В дипломной работе — картине «Герой Советского Союза Н.В. Юдин в гостях у комсомольцев-танкистов» (1938) — Лактионов решил продемонстрировать свое дарование. Художник ловко и свободно поместил фигуры у стола. В центре, под портретом вождя, беседующего на Красной площади в Москве с С.М. Кировым, изобразил портрет героя с улыбкой, предвещающей «гагаринскую». Из двух огромных окон-дверей, выходящих на Неву, льется яркий свет, падающий сзади на фигуры, что дает эффект контражура, и, главное, и на просвечивающий лист стенгазеты, который свисает со стола и который держат в руках курсанты. Это и есть главное содержание работы: игра осветленного и затемненного пространств в большой парадной зале дворца. Штудия, достойная С. Зарянко, автора «Зала Училища правоведения с группами учителей и воспитанников» (1840). Через сто лет заветы русского бидермейера самопроизвольно повторились. Магическая светотень была снова востребована.

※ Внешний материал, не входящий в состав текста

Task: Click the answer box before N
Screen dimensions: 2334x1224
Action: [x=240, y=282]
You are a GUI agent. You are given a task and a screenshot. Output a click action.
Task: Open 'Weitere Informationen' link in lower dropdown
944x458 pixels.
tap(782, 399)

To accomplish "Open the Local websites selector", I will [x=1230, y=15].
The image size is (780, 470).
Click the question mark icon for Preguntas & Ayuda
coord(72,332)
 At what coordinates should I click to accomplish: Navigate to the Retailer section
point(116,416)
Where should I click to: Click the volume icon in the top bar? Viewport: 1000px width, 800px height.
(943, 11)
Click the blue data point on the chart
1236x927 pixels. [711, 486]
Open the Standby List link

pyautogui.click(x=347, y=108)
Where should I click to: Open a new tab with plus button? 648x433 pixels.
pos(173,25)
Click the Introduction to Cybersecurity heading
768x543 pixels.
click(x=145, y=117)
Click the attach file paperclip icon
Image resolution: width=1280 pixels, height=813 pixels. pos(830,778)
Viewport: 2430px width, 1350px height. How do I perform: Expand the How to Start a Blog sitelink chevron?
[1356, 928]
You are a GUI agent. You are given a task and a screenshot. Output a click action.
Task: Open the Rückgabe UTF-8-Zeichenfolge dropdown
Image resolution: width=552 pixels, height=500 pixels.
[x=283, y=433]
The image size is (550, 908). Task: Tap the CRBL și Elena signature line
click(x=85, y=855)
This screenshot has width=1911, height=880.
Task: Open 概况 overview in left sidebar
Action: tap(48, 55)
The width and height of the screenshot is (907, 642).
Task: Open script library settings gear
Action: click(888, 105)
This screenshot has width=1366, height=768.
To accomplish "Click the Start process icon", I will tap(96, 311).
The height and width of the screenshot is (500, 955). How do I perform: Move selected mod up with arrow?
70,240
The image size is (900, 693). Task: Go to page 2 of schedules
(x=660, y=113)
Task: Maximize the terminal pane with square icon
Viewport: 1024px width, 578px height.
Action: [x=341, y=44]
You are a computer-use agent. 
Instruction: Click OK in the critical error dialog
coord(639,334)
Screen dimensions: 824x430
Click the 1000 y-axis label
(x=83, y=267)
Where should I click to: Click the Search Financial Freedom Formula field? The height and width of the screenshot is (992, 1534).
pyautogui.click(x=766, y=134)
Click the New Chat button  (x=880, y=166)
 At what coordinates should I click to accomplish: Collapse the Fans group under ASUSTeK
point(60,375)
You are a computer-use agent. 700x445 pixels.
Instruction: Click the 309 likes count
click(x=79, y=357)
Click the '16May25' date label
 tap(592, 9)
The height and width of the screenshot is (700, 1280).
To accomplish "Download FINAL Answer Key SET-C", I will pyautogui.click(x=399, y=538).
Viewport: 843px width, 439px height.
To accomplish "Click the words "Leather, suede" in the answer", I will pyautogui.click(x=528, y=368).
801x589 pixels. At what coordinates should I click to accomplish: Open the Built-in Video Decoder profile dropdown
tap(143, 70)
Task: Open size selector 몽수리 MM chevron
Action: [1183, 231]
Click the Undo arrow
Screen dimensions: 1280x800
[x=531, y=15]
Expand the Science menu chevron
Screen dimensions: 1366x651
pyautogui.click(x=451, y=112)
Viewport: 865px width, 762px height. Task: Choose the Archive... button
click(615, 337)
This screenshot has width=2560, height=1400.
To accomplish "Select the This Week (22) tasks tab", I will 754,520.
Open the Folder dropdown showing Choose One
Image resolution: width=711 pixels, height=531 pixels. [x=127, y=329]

Когда началась война, служащие Академии художеств, а в их числе и Лактионов с семьей, были эвакуированы в Самарканд. В 1943 году они переехали в Подмосковье. Художник тогда поселился в Загорске, в келье, устроенной в стенах Троице-Сергиевского монастыря. Там началось его «воспитание Лаврой». Он пишет пустынные уголки заброшенной обители, портреты священников, здесь ему в голову приходит мысль написать картину «Встреча», которая затем трансформировалась в композицию «Письмо с фронта» (1947). Члены Академии вскоре уехали в Ленинград, а художник остался в монастыре, чтобы работать.